A primeira coisa que se pensa é em "aterramento de RF", mas conforme explicado em Perguntas Frequentes sobre ATERRAMENTO, o aterramento para RF baseado em cabo e haste é problemático em HF devido à impedância alta que um cabo de aterramento pode apresentar, dependendo do seu comprimento elétrico em relação ao comprimento de onda da frequência de transmissão. Ou seja, não dá pra confiar neste tipo de aterramento usado para outras finalidades como a proteção contra descargas atmosféricas e choque elétrico. 

Para o tipo de problema relado acima, a saída é fazer com que a estação esteja insensível a estas correntes de modo comum de RF. A função básica do Plano de Referência de Terra de RF é ajudar a dessensibilizar a estação para, no caso de haver  retorno de RF ou indução direta da antena quando muito próxima da estação, reduzir a possibilidade de problemas durante a transmissão.

Apesar da minha estação usar um Painel de Aterramento Centralizado (vide a mesma referência acima para a descrição desta filosofia de aterramento) eu ainda não havia implementado um Plano de Referência de Terra de RF. Como uma das minhas antenas (uma G5RV) estava muito assimétrica, certamente eu deveria ter um razoável retorno de RF, mesmo usando um balun de corrente, conforme verifiquei com a experiência relatada a seguir. Se a antena está capenga demais, o balun de corrente pode ajudar mas não ser suficiente, como não deve ter sido no meu caso.

Além deste problema, um dos braços da minha G5RV encontrava-se a apenas 11 metros da estação, um pouco mais do que um oitavo do comprimento de onda em 80m, o que significava que a estação estava mergulhada nos campos reativos da antena, principalmente nesta banda, o que certamente é um bom motivo para a indução de correntes nos inúmeros cabos dentro da minha estação. São muitos cabos devido à grande quantidade de módulos para dar flexibilidade para as operações e experimentações.  É uma verdadeira parafernália de rádios e acessórios, todos alimentados (DC ou AC) e interligados, muitas vezes com longos cabos que se espalhavam abaixo da mesa.

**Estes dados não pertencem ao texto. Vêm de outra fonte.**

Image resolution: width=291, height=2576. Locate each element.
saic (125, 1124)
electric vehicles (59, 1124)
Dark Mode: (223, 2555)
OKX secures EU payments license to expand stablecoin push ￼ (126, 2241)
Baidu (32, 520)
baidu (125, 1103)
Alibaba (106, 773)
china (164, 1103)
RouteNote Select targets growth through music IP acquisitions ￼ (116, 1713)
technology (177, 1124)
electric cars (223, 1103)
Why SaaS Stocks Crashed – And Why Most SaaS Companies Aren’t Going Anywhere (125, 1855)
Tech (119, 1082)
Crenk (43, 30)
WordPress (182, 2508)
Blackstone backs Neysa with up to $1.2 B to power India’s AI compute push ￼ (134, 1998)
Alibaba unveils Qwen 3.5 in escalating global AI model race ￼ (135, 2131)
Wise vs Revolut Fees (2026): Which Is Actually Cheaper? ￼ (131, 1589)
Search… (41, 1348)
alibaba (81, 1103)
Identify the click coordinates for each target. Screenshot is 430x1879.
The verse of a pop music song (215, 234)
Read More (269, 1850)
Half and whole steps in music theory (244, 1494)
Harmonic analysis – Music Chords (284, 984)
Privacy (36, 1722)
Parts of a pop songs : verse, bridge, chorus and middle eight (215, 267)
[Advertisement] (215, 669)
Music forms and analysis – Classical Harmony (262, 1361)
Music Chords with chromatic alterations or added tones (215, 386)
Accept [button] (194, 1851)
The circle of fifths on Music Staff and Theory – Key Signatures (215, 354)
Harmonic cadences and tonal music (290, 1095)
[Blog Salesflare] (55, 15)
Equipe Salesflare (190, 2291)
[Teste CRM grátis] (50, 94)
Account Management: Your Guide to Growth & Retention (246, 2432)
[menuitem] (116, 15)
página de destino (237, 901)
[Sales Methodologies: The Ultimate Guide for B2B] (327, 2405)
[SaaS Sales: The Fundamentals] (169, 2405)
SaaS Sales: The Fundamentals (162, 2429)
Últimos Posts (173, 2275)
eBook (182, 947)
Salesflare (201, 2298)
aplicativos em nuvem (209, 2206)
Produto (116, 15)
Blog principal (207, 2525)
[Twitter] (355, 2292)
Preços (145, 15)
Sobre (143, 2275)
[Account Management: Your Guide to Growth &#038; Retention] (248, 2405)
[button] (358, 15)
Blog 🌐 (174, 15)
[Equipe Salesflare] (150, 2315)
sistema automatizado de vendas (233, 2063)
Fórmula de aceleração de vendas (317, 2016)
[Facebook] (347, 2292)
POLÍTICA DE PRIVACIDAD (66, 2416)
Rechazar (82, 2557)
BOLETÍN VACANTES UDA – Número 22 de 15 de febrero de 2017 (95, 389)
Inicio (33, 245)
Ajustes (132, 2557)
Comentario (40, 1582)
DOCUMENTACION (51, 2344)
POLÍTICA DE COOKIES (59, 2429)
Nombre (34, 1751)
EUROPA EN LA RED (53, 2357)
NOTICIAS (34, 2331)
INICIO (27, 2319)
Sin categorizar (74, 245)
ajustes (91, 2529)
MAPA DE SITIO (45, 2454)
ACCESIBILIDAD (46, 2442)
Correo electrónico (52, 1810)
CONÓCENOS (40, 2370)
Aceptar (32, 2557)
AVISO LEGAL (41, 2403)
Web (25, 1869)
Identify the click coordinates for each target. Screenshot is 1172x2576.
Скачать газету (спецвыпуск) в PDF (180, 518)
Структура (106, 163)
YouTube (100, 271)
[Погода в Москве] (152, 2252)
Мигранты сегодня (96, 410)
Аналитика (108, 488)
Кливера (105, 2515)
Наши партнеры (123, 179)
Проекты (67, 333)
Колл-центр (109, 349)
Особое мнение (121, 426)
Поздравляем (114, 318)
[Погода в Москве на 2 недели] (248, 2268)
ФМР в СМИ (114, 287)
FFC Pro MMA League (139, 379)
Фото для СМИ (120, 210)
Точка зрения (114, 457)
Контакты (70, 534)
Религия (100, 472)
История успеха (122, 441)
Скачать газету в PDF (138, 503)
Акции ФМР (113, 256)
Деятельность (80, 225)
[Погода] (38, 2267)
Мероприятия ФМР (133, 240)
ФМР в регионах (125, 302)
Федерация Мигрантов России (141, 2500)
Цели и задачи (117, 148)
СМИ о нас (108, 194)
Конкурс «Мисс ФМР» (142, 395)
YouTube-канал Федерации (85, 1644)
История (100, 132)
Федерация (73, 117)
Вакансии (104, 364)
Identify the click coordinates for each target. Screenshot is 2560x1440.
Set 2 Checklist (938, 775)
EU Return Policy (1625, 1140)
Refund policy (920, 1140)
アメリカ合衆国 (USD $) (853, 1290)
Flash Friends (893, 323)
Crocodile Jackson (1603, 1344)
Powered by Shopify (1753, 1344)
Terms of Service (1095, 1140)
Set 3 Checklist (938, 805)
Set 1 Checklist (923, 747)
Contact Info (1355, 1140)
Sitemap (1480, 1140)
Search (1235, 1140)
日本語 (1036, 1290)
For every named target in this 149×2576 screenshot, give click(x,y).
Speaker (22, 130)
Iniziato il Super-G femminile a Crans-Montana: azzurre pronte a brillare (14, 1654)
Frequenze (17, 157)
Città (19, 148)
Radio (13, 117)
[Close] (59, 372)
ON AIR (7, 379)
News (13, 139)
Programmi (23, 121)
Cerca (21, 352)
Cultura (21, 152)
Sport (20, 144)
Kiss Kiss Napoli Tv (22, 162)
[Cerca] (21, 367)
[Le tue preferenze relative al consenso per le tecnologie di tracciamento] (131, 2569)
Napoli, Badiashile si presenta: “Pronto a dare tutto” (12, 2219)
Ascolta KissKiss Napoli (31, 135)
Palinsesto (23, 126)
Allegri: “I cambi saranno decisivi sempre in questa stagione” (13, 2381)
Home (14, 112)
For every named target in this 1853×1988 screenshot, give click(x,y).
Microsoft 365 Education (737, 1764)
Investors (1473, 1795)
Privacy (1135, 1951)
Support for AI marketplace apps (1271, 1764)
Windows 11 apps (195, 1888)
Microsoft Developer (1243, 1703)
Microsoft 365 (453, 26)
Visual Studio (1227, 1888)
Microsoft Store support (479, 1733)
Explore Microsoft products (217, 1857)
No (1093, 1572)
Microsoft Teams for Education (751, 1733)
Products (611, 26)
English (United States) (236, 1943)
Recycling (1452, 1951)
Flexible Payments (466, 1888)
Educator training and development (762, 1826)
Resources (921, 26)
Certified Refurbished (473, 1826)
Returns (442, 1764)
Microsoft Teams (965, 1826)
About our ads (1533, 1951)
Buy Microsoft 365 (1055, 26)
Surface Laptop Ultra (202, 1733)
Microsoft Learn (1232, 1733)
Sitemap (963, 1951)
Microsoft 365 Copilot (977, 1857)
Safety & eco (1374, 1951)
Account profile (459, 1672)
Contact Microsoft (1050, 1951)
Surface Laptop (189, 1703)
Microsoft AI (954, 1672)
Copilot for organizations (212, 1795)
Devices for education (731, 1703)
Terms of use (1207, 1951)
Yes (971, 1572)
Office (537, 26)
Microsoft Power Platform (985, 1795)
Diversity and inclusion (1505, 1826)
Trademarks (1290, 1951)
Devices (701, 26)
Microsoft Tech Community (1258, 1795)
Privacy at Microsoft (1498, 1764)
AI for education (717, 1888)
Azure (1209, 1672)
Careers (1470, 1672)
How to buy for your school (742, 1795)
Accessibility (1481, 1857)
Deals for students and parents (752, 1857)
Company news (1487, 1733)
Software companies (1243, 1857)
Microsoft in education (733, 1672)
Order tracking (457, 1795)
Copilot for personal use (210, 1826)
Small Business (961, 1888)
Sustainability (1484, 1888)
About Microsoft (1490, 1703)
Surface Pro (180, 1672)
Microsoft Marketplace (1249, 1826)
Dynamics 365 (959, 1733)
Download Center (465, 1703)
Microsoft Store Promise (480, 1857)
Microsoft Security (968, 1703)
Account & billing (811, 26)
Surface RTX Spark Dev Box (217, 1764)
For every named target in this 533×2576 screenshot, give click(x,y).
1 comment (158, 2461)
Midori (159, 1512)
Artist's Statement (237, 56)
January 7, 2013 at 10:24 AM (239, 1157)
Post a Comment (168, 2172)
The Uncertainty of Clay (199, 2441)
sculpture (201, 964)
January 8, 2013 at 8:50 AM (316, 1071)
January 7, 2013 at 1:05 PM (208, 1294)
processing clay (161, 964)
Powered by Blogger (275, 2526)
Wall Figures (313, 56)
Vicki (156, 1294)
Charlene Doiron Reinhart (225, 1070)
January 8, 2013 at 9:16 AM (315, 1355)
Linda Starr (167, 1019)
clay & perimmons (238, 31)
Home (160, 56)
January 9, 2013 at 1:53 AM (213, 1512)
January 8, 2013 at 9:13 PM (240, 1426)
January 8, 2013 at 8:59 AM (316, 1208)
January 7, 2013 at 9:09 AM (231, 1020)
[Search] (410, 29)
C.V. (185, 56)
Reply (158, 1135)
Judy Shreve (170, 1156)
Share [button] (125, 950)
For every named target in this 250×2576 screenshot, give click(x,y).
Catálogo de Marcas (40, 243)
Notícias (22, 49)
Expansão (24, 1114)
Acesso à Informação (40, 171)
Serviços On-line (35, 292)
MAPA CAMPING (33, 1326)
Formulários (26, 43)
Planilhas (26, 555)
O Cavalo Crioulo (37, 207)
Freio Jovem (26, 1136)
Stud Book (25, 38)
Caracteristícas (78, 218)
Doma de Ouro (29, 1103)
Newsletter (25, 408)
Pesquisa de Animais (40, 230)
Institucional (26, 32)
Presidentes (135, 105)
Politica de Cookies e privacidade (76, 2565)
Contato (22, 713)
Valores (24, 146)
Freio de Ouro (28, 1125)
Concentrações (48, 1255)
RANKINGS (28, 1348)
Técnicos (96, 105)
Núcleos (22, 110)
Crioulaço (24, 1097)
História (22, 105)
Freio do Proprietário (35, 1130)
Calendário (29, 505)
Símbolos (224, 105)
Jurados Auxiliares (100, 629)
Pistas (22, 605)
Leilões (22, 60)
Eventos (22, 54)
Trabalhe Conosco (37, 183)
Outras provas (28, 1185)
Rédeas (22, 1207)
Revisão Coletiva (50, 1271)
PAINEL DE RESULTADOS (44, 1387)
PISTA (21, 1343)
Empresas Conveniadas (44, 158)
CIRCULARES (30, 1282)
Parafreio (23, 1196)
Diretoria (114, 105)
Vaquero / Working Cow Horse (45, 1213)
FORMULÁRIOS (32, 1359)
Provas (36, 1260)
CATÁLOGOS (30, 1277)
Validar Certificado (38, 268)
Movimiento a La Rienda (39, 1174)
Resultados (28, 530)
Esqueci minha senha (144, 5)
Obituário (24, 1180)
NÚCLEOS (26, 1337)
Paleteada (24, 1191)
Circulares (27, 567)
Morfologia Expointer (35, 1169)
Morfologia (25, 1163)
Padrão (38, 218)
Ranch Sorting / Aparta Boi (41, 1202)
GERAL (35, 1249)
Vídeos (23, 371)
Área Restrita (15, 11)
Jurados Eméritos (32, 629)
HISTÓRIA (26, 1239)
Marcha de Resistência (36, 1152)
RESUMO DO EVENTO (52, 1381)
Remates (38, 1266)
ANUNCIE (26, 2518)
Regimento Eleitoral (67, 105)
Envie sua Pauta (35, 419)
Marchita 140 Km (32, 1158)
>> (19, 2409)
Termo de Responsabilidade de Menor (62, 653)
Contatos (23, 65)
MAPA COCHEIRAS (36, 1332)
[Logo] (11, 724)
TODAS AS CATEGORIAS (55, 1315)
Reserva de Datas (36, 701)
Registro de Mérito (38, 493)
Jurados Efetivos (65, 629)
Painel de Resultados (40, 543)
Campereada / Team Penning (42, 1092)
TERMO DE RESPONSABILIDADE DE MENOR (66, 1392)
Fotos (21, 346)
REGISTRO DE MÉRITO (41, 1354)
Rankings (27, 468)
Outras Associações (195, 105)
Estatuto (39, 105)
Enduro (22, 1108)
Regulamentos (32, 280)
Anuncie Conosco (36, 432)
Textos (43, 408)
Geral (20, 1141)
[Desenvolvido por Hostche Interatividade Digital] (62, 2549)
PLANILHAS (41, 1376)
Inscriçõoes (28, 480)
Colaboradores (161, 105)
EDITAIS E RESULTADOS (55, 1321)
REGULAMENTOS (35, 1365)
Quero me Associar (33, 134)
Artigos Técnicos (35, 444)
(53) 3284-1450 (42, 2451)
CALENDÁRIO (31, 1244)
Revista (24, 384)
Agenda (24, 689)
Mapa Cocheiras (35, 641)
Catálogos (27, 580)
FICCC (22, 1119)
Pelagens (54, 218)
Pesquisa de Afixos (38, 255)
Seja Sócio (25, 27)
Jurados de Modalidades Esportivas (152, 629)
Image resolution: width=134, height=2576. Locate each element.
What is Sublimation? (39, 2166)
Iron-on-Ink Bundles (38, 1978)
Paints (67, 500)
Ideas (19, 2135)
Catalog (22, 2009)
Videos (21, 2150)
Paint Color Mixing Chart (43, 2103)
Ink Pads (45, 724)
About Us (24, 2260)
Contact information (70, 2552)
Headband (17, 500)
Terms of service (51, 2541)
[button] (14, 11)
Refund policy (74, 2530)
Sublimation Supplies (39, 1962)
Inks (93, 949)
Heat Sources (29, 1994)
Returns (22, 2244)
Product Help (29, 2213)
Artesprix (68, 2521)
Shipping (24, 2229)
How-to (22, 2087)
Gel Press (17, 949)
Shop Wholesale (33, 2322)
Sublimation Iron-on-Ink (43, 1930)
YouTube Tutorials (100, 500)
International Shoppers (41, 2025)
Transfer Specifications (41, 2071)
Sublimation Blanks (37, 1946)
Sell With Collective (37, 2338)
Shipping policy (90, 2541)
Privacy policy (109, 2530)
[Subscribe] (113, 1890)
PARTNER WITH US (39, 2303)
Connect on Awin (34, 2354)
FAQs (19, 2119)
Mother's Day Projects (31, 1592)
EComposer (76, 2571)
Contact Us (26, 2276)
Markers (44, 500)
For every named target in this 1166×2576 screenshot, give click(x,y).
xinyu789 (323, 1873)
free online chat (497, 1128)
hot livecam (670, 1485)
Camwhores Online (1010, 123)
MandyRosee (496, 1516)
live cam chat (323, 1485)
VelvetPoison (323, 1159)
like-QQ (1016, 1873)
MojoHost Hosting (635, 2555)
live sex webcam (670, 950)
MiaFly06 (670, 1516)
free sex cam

Apesar de eu saber da importância da posição e comprimento dos cabos, e até ter procurado reduzir os seus comprimentos, não tinha feito conforme "o figurino" que descreverei aqui. Resultado: o PC, um velho laptop rodando o software (SDRUno) do SDR RSP2, travava ao se transmitir até com cerca de 50 W em qualquer modalidade.

Conhecendo as deficiências da minha estação, parti para melhorar o que parecia mais gritante e prático, que era a condição precária da minha G5RV, em função dela estar esticada entre árvores do terreno bem acidentado que é o do meu QTH. 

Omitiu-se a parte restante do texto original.